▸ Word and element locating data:
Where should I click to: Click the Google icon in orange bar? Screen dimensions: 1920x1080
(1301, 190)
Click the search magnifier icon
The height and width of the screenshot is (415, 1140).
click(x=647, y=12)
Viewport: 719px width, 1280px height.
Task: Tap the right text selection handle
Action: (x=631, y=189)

▸ WHAT NEEDS TO BE DONE: Quote the lines from the start of the items through the line containing "Task: Tap the right text selection handle", including that line.

▸ TASK RESPONSE:
Where should I click to: Click the Google icon in orange bar? Screen dimensions: 1920x1080
(1301, 190)
Click the search magnifier icon
The height and width of the screenshot is (415, 1140).
click(x=647, y=12)
Viewport: 719px width, 1280px height.
Task: Tap the right text selection handle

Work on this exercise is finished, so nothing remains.